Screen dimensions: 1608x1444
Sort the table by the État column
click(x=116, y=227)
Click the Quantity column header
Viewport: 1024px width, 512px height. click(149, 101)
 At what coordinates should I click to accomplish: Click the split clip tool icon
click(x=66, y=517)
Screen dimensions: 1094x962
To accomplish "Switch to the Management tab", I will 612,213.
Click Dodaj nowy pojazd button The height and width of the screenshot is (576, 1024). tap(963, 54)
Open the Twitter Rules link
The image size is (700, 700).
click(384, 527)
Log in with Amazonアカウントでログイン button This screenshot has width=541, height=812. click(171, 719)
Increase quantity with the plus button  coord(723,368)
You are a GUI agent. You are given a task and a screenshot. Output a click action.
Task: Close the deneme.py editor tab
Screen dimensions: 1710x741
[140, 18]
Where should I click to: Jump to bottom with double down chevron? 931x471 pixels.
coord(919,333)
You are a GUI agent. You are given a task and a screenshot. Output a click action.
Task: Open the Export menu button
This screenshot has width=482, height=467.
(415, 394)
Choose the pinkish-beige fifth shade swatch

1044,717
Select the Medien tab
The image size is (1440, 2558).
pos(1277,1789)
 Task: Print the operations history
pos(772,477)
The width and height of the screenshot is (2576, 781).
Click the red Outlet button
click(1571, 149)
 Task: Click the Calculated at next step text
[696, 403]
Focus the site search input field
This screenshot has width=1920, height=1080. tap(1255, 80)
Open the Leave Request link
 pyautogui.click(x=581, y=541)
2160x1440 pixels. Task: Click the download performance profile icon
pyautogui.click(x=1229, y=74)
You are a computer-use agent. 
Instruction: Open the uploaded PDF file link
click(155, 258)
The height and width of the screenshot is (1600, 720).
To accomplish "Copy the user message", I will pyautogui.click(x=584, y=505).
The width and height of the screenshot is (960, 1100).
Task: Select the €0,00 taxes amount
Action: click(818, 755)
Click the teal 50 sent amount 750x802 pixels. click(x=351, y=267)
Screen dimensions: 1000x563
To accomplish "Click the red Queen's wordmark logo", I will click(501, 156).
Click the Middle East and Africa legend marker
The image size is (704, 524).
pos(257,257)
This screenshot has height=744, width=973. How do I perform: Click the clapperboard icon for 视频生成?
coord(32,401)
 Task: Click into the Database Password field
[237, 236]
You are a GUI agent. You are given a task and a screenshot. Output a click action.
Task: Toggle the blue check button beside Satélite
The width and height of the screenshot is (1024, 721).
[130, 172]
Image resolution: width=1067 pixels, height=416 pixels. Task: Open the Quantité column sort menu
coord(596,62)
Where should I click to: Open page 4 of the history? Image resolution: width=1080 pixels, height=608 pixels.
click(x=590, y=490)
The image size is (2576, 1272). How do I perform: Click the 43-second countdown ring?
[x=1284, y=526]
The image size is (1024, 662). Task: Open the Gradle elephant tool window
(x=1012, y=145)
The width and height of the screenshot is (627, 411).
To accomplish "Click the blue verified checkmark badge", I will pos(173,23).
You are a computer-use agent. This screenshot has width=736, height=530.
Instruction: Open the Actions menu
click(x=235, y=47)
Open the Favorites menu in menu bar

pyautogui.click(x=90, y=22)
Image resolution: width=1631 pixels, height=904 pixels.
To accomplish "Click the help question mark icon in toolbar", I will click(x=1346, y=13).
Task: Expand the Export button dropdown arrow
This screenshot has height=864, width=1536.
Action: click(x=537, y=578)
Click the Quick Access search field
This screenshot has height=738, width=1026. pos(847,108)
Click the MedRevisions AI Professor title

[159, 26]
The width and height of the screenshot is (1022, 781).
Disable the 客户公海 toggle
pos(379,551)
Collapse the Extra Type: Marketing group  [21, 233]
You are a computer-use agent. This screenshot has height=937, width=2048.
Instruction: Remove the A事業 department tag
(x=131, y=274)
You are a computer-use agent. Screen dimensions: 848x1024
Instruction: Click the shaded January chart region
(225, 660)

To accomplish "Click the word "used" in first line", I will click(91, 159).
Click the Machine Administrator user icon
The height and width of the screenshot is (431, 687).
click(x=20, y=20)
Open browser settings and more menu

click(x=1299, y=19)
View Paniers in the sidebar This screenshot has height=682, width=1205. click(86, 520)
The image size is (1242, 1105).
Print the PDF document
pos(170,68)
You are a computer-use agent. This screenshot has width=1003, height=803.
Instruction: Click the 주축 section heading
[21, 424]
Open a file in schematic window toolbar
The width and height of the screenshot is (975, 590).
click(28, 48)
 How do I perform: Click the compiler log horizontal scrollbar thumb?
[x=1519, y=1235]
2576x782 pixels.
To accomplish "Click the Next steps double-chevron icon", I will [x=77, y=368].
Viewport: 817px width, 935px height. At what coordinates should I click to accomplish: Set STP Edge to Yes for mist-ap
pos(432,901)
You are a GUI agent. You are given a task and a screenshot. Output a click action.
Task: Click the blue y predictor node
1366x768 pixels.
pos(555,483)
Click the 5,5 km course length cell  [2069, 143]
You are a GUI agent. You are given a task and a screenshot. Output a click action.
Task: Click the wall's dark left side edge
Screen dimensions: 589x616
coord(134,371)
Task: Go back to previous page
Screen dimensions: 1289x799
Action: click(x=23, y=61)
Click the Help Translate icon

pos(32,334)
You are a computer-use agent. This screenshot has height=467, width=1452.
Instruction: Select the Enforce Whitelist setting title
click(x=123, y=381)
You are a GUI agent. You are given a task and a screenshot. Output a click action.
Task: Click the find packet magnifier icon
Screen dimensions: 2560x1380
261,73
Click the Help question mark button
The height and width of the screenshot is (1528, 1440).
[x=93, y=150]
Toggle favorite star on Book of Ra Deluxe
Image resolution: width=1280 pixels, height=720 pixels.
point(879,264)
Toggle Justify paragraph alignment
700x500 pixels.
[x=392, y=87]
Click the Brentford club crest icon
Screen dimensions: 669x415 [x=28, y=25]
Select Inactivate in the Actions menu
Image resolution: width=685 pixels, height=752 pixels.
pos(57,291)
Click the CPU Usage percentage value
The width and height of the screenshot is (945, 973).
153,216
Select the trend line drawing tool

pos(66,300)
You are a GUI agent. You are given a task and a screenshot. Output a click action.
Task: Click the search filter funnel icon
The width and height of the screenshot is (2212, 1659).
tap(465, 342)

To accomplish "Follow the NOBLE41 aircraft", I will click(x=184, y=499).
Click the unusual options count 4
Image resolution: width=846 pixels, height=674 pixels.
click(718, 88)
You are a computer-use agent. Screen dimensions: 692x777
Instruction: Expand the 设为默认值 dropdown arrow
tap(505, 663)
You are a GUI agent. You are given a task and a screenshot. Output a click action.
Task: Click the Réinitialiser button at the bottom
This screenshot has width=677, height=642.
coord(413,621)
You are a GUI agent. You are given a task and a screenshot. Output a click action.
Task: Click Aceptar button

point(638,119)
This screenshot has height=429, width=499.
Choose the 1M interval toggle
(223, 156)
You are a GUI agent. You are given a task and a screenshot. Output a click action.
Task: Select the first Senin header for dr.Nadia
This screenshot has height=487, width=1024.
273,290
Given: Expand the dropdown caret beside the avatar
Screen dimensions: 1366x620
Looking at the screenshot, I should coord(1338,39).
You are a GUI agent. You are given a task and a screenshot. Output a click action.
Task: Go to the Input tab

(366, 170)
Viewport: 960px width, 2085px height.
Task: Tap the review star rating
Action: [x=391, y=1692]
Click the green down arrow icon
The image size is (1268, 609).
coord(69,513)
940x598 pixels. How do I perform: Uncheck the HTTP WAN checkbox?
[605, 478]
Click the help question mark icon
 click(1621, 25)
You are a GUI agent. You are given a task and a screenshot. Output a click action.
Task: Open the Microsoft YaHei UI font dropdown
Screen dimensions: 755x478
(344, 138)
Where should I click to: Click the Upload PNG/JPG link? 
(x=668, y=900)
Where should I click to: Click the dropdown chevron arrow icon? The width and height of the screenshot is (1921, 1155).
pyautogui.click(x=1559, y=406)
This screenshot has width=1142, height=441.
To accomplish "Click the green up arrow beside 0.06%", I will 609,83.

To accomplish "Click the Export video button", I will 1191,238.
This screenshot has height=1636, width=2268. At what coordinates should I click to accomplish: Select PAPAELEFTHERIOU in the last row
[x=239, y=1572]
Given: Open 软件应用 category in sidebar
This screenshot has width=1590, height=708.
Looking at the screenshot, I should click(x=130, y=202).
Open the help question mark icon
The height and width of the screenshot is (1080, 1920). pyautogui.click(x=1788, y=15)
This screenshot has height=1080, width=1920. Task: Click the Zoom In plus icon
┄┄┄┄┄┄┄┄┄┄┄┄┄┄┄┄┄┄┄┄
Edit the data from its start through the line containing "click(384, 527)", putting "Amount" in place of "Quantity" and keeping everything else the same.

— Response to the exercise —
Screen dimensions: 1608x1444
Sort the table by the État column
click(x=116, y=227)
Click the Amount column header
Viewport: 1024px width, 512px height. click(149, 101)
 At what coordinates should I click to accomplish: Click the split clip tool icon
click(x=66, y=517)
Screen dimensions: 1094x962
To accomplish "Switch to the Management tab", I will 612,213.
Click Dodaj nowy pojazd button The height and width of the screenshot is (576, 1024). tap(963, 54)
Open the Twitter Rules link
The image size is (700, 700).
click(384, 527)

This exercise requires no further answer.